Au détour des allées de son immeuble, un soir de 1946, Maurice Bendrix croise le chemin d'Henry Miles.
Pendant plusieurs années, Maurice a entretenu une relation avec la femme de ce dernier. Un jour, celle-ci la quitta sans aucune explication. Son amour passé s'est depuis lors transformé en une haine tenace.
Henry soupçonne aujourd'hui sa femme Sarah de le tromper, et par un jeu du hasard, Bendrix va être amené à mettre un détective privé sur la piste de son ancienne amante…
"The End of The Affair" est un livre dont la dangerosité n'est pas immédiatement décelable.
C'est comme une casserole qu'on aurait laissée sur le feu, et qu'une main hasardeuse saisirait brusquement sans se rendre compte que le manche était en train de chauffer à blanc.
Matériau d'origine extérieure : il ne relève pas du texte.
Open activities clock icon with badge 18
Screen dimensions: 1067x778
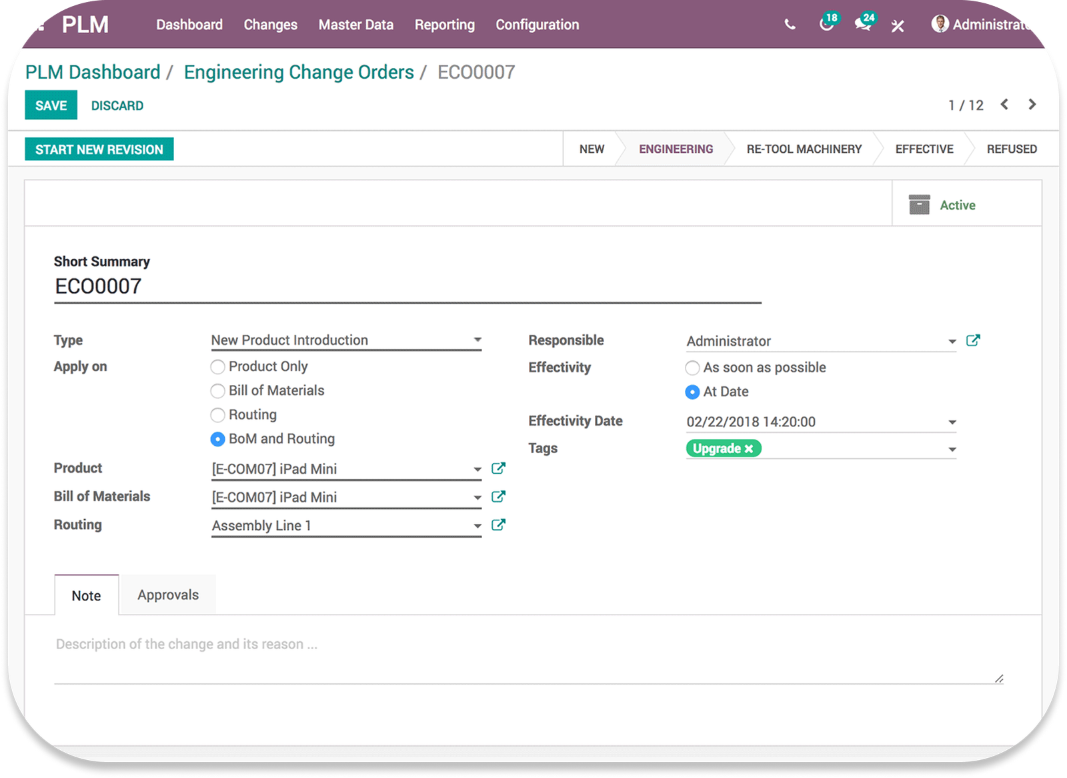826,25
Le retour de Sarah dans la vie de Bendrix va faire ressurgir les douleurs du passé. Le venin s'instillera doucement, les blessures deviendront inévitables. La haine va s'étendre, et donnera naissance à bien plus qu'une histoire d'amour bafouée. Ce sera un véritable chemin de croix spirituel et intellectuel.
Dans la préface, Greene mentionne qu'il hésitait entre la première et la troisième personne du singulier pour écrire son roman. Il optera pour le premier choix, et la narration sera alors vivide, organique, brute pour ne pas dire brutale.
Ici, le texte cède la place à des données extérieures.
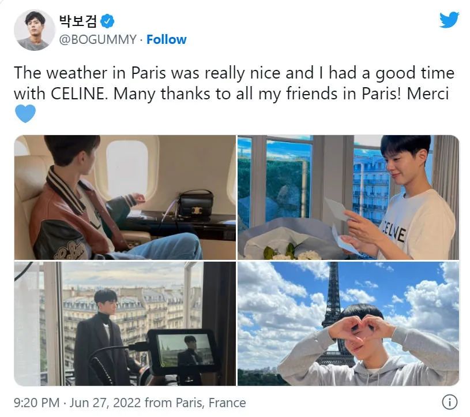Click the blue verified badge
This screenshot has width=470, height=417.
107,21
Nous sommes au plus près du chaos émotionnel du narrateur. Ce dernier est un personnage particulièrement antipathique : égoïste, manipulateur, méprisant.
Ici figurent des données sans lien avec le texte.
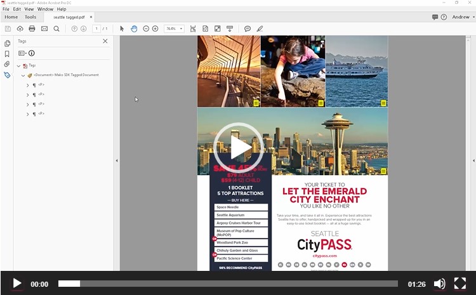Send the file by email envelope icon
Viewport: 476px width, 295px height.
tap(44, 29)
Il est pourtant terriblement humain. Bendrix est angoissé. Il est angoissé par son désir, par celui des autres. A tout ce qui fait appel à l'altérité. Dès que nous nous mettons à aimer, nous mettons en lumière notre manque, nous nous aliénons à l'autre, et nous perdons ainsi tout espoir de contrôle. On se défend alors comme on peut, on essaye de se penser meilleur que les autres, on joue avec les sentiments des gens, on torture les autres tout comme l'on se torture soi-même. Les labyrinthes cérébraux de Bendrix le font souffrir, et pourtant il y tient comme à la prunelle de ses yeux.
Le fil des pensées de Bendrix sera régulièrement interrompue par des irruptions de sensations, de souvenirs, d'anecdotes et de commentaires personnels, encadrant les dialogues et épaississant une histoire banale au premier regard. Pourtant, la guerre interne à laquelle nous serons malgré nous les témoins, sera tout sauf banale.
Toujours dans la préface, Greene exprime ses doutes quant aux évènements de l'histoire, comme si il n'avait pas le contrôle sur leur déroulement. Comme si ces derniers s'écrivaient d'eux-mêmes. Bendrix se demande à un moment donné s'il possède vraiment la propriété de ses pensées. sS ses actions sont bien ce qu'elles semblent vouloir dire. Il évoque même à un moment que "dans l'inconscient, tout est déjà écrit d'avance".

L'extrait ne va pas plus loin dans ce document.